◆ **DIRECTIONS FOR THIS TASK**: For each line of the data below that holds "agent", copy the line.

◆ **THE RECORDS**:

+ + + + +

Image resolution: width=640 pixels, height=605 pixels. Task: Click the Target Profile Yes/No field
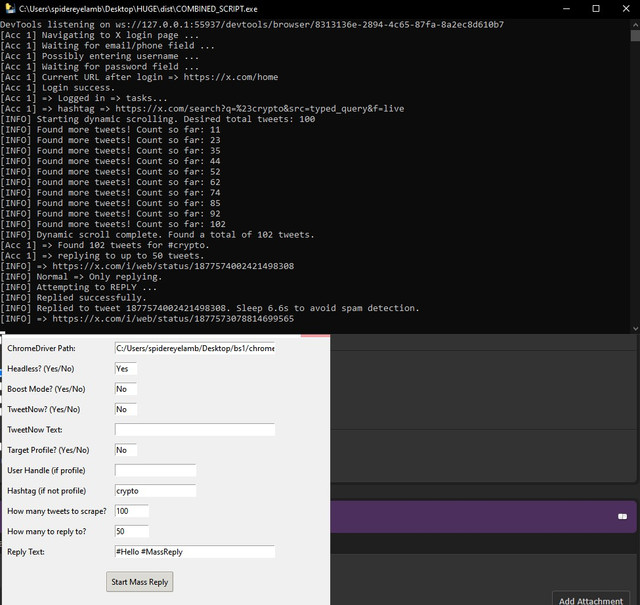point(126,450)
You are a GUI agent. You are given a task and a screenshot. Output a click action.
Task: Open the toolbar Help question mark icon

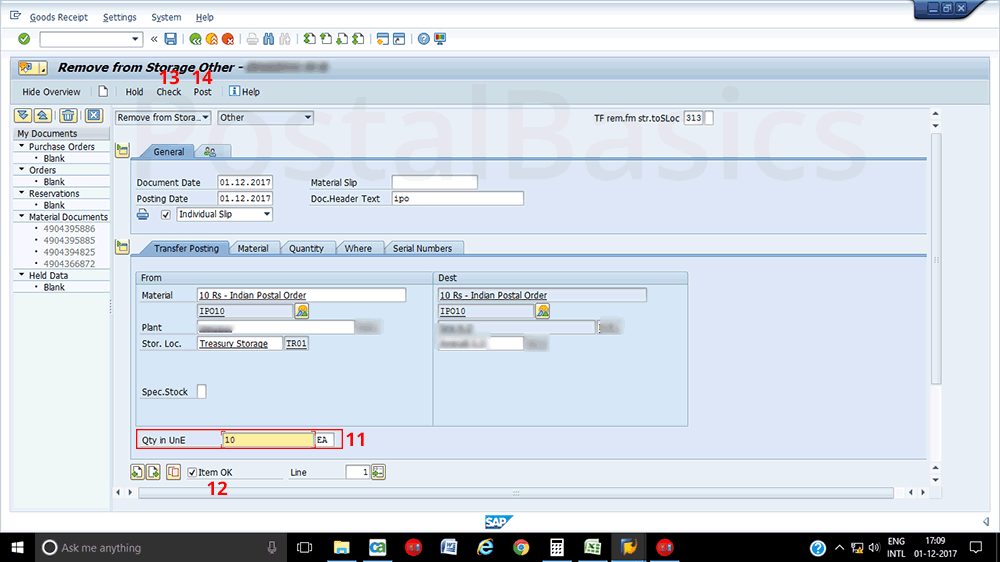[424, 39]
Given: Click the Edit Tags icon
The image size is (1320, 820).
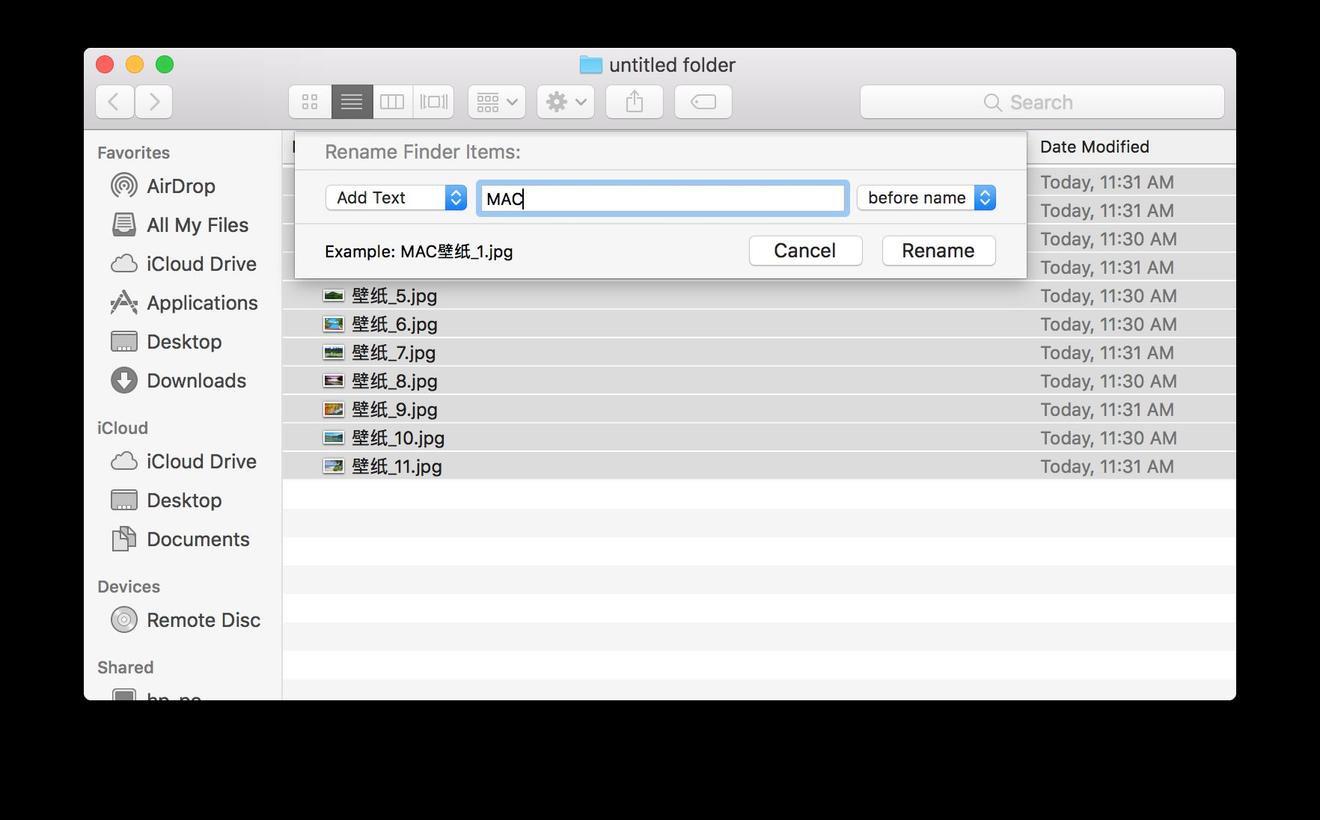Looking at the screenshot, I should pos(703,101).
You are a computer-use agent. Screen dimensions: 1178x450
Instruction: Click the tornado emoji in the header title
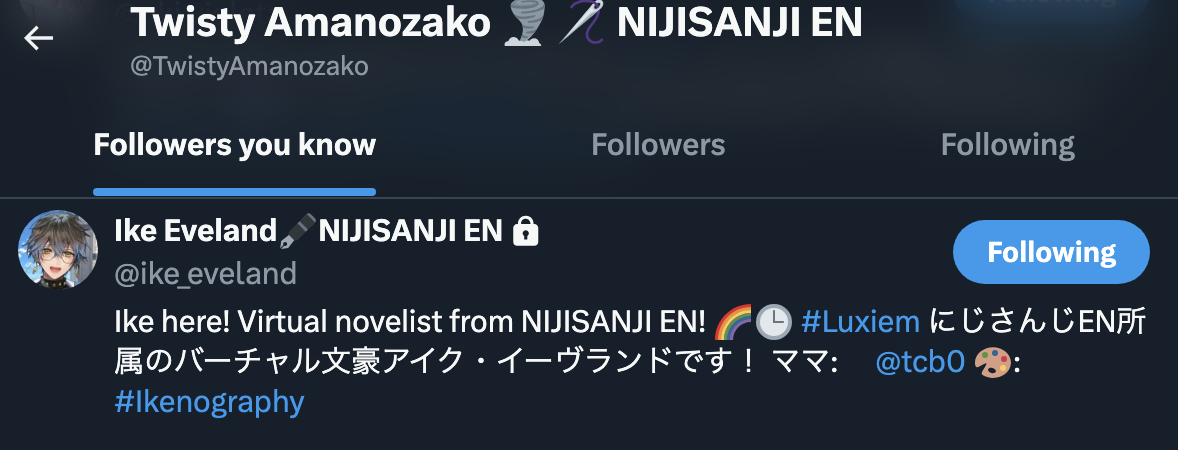pyautogui.click(x=523, y=23)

+ + + + +

◆ **WRITTEN RESPONSE**:
You are a GUI agent. You are given a task and a screenshot. Output a click action.
You are a computer-use agent. Screen dimensions: 1178x450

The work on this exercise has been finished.